Friday, July 13 will feature a community fundraising concert on the main stage at 1 p.m. Reimer has a variety of local acts – including the Sonatrice Singers, Myrtle Young and Friends, Pocket Aces and The Rainy Day Apparel – set to perform, and a collection will be taken for a local cause.
That evening, fans of rock and roll can listen to Ferny Turnbull, a band originally from Winnipeg that has some connections to the region.
Some of the band’s influences include Led Zeppelin, Black Sabbath, Dr. Hook, Marshal Tucker, Johnny Cash, Jimmi Hendrix and Stevie Ray Vaughn, all of which are reflected in the music the group plays.
“They’re absolutely amazing,” said Reimer.

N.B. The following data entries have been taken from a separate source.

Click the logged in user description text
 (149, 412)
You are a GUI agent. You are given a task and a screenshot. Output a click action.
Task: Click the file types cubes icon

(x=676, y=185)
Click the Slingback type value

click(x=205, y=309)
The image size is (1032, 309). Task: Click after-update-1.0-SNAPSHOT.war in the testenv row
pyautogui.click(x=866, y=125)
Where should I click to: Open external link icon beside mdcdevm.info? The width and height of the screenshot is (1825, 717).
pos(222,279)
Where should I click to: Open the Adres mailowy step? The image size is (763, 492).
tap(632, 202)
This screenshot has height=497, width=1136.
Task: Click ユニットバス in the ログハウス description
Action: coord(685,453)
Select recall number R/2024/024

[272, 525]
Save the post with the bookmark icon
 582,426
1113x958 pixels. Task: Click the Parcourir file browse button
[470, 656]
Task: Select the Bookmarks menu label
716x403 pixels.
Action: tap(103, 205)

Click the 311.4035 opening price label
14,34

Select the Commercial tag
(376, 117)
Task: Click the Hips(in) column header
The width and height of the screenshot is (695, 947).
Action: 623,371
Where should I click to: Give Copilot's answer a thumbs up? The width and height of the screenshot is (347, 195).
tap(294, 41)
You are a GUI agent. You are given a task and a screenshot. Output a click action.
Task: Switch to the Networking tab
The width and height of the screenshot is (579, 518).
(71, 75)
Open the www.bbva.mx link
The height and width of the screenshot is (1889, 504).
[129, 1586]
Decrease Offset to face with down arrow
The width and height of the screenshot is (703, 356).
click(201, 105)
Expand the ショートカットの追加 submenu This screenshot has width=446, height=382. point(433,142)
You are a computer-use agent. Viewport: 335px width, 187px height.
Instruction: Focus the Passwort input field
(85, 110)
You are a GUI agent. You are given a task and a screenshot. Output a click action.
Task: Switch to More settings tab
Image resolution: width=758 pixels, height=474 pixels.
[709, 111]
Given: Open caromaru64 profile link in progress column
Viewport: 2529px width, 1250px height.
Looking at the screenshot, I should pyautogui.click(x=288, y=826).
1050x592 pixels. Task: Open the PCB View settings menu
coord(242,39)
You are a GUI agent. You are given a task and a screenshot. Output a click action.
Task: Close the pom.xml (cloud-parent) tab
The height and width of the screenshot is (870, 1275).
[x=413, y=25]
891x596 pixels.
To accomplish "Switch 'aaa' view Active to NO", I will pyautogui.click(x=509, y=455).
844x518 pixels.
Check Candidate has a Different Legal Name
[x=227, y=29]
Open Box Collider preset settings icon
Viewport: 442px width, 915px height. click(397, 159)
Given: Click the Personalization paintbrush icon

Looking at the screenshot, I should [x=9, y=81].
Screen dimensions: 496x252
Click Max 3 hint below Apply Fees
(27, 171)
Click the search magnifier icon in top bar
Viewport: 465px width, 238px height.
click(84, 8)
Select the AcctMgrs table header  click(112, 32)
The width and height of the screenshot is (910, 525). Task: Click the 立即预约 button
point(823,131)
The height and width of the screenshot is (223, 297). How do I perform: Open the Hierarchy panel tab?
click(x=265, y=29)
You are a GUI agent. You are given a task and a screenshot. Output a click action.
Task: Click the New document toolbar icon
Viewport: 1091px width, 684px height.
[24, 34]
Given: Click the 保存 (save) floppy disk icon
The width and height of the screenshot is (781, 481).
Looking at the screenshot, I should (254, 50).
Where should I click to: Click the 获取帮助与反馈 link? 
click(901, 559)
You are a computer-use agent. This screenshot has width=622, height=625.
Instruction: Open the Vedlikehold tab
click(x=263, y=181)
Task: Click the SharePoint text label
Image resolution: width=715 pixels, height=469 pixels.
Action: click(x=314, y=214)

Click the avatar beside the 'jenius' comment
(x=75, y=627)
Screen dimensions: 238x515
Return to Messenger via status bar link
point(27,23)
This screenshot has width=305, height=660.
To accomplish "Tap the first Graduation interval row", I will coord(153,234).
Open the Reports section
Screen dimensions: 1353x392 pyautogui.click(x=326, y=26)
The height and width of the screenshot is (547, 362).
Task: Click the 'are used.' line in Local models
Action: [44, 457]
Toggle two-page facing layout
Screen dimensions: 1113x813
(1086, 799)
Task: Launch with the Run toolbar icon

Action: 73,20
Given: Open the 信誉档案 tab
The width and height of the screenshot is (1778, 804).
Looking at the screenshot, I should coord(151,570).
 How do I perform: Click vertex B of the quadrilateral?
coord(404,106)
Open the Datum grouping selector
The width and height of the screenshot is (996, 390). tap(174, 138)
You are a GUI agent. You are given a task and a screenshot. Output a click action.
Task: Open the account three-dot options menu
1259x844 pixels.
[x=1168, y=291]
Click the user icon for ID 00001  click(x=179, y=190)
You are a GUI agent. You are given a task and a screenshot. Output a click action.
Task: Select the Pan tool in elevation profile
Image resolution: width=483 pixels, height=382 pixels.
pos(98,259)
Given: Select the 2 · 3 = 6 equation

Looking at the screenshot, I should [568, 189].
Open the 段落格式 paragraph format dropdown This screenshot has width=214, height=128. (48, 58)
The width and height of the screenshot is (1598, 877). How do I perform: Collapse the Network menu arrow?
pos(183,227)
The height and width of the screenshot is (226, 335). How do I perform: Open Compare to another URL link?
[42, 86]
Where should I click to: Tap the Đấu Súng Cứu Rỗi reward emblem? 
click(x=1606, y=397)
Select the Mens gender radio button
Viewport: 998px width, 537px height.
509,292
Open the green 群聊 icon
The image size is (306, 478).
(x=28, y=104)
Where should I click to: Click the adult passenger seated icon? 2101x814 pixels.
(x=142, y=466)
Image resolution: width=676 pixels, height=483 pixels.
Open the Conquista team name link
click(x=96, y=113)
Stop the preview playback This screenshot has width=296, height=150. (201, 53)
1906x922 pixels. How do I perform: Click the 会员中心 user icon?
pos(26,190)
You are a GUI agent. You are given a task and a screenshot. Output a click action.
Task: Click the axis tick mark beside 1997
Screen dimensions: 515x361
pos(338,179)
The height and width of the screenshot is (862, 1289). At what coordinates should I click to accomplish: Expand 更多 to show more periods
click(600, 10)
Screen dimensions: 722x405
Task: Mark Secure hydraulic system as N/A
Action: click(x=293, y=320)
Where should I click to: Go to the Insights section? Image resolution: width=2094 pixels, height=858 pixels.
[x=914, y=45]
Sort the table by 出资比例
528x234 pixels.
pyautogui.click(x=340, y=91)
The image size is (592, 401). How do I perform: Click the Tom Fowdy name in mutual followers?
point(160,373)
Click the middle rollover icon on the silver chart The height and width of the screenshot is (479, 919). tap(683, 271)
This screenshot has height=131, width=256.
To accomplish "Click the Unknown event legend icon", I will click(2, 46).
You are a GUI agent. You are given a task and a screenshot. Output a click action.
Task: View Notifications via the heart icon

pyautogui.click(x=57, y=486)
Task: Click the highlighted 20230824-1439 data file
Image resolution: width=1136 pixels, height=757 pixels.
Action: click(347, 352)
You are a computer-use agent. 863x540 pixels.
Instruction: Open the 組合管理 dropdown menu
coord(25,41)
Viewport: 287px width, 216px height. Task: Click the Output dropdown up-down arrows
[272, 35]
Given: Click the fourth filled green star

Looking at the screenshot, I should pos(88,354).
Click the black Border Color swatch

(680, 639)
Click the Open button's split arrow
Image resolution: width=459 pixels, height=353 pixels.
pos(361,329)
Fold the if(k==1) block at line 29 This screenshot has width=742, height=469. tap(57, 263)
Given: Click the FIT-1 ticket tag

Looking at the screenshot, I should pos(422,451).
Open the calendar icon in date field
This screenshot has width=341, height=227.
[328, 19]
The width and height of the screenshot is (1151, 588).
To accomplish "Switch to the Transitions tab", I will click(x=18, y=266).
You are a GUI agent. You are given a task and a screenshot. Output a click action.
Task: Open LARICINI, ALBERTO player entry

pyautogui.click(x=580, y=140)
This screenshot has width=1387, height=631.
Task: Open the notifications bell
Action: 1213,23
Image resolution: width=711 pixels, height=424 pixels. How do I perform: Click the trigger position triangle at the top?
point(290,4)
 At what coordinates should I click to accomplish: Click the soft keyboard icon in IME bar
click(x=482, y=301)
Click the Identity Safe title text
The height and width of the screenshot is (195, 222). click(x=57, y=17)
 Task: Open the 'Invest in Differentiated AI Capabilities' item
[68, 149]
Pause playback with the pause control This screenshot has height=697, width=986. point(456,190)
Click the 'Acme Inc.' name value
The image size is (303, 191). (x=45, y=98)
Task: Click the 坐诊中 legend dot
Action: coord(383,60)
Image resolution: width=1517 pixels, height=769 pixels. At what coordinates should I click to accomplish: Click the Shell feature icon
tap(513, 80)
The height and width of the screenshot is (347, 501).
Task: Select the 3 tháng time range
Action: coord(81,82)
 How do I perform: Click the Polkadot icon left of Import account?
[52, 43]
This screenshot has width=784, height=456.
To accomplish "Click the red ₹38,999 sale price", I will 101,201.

Headlining the fair this year is Water and Wood. The band, formed by Trevor Clearwater on acoustic guitar and Dave Hopwood on bass guitar and vocals, will be taking the main stage as the last act on the night of Saturday, July 14.
Water and Wood was formed in 2011, but Clearwater and Hopwood have played together for much longer than that, as members of Winnipeg country group Hawg Wylde which played together for over 20 years, releasing three albums.
The duo has a natural, campfire sound that translates well into any setting, allowing listeners to enjoy acoustic versions of all their favorite hit songs across multiple genres of music.
Trevor Clearwater is from the Carman area; Water and Wood has performed in the region before at functions like the Carman and Community Chamber of Commerce Awards Gala.
“He’s part of our community here,” said Reimer. “And they’re all so excited to be performing here as well.”
Opening for Water and Wood will be The Rainy Day Apparel and Pocket Aces.
Carman resident Nathan Strange is the man behind The Rainy Day Apparel, offering acoustic melodies that aim to “tell the story of multiple connections in a magnanimous but tranquil way, offering perspective on the human experience as seen and heard from the eyes of a prairie born singer-songwriter.”
The Pocket Aces are an acoustic duo comprised of Kaden and Larry Elford, a young musician and his father who live in the area now. The duo began in Texas after Kaden helped behind the scenes with a couple of bands that his father played in, and they decided to pursue performing together. They have played vineyard openings, restaurants, pubs, festivals, outdoor dance halls, and private parties everywhere from Mexico to Texas to Nebraska to Canada. The pair most enjoy acoustic re-makes of classic tunes and singing harmonies together, adding their own style to familiar tunes.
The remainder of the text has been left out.